▸ **GIVEN PROBLEM**
Reproduce only the records from the line with "Switch to the Freeform ribbon tab" to the line with "pos(455,803)", changing every "pencil" to "pen" and leaving everything else the same.

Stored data
-- Begin --
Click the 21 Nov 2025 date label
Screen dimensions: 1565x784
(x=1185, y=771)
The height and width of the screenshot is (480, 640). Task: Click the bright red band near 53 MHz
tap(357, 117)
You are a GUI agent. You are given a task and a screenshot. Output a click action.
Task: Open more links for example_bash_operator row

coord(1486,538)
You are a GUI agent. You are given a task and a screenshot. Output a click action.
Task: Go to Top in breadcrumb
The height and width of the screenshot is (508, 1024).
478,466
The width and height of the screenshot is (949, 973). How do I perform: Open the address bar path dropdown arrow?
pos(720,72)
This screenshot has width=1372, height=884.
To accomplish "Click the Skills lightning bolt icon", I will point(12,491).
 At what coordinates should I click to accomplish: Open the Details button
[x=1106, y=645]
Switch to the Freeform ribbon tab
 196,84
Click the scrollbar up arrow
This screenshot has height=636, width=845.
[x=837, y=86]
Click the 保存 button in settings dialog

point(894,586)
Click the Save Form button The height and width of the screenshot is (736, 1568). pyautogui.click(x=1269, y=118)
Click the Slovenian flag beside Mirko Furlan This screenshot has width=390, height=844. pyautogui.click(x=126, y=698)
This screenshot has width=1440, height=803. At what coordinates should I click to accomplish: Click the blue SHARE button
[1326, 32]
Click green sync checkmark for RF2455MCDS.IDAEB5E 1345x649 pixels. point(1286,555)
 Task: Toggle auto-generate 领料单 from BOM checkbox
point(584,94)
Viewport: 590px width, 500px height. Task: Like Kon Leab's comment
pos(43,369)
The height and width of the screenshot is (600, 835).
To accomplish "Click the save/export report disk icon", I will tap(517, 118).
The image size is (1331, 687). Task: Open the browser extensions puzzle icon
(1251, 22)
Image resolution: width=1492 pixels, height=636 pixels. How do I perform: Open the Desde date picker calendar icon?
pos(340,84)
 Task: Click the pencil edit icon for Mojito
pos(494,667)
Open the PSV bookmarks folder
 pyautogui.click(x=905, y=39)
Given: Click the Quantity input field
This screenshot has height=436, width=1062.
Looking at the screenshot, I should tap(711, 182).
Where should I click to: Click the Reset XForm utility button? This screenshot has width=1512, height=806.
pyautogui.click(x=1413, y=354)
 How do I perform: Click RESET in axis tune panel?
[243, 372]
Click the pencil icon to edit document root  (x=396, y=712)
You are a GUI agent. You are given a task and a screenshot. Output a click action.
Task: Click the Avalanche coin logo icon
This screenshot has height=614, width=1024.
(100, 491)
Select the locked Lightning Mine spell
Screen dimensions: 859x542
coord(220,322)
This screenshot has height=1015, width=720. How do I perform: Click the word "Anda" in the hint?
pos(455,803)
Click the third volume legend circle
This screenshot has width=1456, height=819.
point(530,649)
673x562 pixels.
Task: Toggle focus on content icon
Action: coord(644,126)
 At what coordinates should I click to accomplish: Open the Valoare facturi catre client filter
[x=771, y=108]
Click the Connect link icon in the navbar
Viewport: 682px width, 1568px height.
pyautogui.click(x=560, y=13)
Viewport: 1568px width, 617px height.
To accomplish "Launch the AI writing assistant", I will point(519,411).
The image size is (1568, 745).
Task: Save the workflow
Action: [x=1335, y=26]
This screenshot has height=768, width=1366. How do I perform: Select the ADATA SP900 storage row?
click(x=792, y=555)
-- End --
▸ **EXERCISE ANSWER**
Switch to the Freeform ribbon tab
 196,84
Click the scrollbar up arrow
This screenshot has height=636, width=845.
[x=837, y=86]
Click the 保存 button in settings dialog

point(894,586)
Click the Save Form button The height and width of the screenshot is (736, 1568). pyautogui.click(x=1269, y=118)
Click the Slovenian flag beside Mirko Furlan This screenshot has width=390, height=844. pyautogui.click(x=126, y=698)
This screenshot has width=1440, height=803. At what coordinates should I click to accomplish: Click the blue SHARE button
[1326, 32]
Click green sync checkmark for RF2455MCDS.IDAEB5E 1345x649 pixels. point(1286,555)
 Task: Toggle auto-generate 领料单 from BOM checkbox
point(584,94)
Viewport: 590px width, 500px height. Task: Like Kon Leab's comment
pos(43,369)
The height and width of the screenshot is (600, 835).
To accomplish "Click the save/export report disk icon", I will tap(517, 118).
The image size is (1331, 687). Task: Open the browser extensions puzzle icon
(1251, 22)
Image resolution: width=1492 pixels, height=636 pixels. How do I perform: Open the Desde date picker calendar icon?
pos(340,84)
 Task: Click the pen edit icon for Mojito
pos(494,667)
Open the PSV bookmarks folder
 pyautogui.click(x=905, y=39)
Given: Click the Quantity input field
This screenshot has height=436, width=1062.
Looking at the screenshot, I should tap(711, 182).
Where should I click to: Click the Reset XForm utility button? This screenshot has width=1512, height=806.
pyautogui.click(x=1413, y=354)
 How do I perform: Click RESET in axis tune panel?
[243, 372]
Click the pen icon to edit document root  (x=396, y=712)
You are a GUI agent. You are given a task and a screenshot. Output a click action.
Task: Click the Avalanche coin logo icon
This screenshot has height=614, width=1024.
(100, 491)
Select the locked Lightning Mine spell
Screen dimensions: 859x542
coord(220,322)
This screenshot has height=1015, width=720. How do I perform: Click the word "Anda" in the hint?
pos(455,803)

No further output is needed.